EH,
I understand the desire to post the details of what is happening, it is a catharsis of sorts. I do understand your doubts and fears and pain. Only you can decide whether you can stay in this marriage. I also grappled with all the questions you are grappling with and in the end, it was a quality of life issue for me.
When we first went into recovery in September 2000, I had the reluctant spouse whose ego was bruised, who was naturally defensive about all that had happened. I was the one leading the discovery, and he just followed along. He would not agree to counseling, but was accountable.

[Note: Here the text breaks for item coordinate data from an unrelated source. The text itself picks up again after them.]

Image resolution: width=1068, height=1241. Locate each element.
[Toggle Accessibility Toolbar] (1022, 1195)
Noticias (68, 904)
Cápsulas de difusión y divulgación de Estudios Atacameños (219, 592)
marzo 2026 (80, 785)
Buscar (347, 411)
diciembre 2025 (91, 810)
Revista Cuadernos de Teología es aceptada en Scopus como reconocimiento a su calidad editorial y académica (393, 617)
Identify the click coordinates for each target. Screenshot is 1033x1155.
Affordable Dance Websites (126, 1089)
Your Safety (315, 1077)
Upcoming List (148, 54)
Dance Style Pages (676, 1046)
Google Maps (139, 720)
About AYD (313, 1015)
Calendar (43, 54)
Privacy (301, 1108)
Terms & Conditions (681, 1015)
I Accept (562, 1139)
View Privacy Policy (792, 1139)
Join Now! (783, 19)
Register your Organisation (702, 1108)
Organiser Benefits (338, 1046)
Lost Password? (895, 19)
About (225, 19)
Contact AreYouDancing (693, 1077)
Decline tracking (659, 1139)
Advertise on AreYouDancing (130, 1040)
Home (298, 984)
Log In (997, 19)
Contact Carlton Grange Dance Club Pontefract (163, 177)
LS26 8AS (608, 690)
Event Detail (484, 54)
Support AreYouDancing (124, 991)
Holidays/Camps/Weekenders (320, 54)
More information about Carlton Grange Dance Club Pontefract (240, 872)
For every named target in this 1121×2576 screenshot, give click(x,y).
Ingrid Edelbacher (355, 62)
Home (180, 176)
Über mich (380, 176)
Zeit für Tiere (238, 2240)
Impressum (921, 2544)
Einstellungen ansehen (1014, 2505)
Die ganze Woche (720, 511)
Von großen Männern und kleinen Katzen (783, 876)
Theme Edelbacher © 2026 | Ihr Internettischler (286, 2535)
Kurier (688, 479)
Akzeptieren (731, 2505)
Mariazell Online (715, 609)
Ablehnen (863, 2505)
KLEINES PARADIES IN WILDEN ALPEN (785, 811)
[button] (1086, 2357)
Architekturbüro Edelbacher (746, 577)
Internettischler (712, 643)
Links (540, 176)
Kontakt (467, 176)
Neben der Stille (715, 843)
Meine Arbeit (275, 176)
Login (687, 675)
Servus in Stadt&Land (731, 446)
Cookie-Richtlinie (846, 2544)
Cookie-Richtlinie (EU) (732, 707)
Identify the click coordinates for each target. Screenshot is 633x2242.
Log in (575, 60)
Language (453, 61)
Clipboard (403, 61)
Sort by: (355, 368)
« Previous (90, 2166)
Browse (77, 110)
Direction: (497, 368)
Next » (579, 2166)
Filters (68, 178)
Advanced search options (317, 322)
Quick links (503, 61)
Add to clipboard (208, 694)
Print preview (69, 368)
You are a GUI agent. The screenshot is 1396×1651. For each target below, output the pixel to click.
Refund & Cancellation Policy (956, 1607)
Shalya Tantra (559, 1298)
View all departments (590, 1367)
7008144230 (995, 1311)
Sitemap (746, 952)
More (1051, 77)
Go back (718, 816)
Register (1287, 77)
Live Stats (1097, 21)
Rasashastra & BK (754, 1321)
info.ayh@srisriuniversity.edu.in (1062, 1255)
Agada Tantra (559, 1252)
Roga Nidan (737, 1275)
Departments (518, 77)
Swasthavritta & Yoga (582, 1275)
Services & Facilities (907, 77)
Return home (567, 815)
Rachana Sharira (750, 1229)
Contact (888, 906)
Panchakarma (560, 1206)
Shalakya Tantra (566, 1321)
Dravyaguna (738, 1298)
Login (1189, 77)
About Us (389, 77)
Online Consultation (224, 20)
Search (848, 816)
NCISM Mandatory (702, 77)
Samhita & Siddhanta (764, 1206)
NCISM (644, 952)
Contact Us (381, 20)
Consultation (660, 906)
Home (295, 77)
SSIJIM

This time around, he is leading the way as I said before. That was the one huge difference for me. When I finally asked for a divorce he went through the sleepless nights, the loss of appetite, the inability to focus in at work. Everyone commented on this at his job. He did not go through this when he broke it off with the OW 3 years ago. It convinced me that he really was sorry, that he was experiencing the consequences of his actions.
I have not regretted the decision to stay married to him. I had to have surgery in four months ago, and he took the best care of me. He showered me, changed my bandages, took such great care of me. He was never in a hurry, did not seem grossed out when taking care of the cut. He was gentle and loving and spent a week at home when I was first released from the hospital. He proved to me that he did love me and I was glad I did not give up on him.
With your OW living so close by, I can understand how you think your recovery was false for all of this time. But the fact that she got married and was trying to have a baby sounds like the contact only started up again recently. Maybe the stress of trying to have a baby prompted the OW to contact your H again. However we may hate the OW, our H’s once had a very close and intimate relationship with them. It would be very hard for them not to respond to the OW if they need help. The fact that they are putting their marriage in jeopardy does not enter into their minds.
My H admitted to me that he broke the NC rule and called the OW. He is the one who initiated contact with her. I have to live with that fact for the rest of my life.
You need time to work this all out. Do not think you have to rush into anything. Let him come up with the game plan on how to fix this.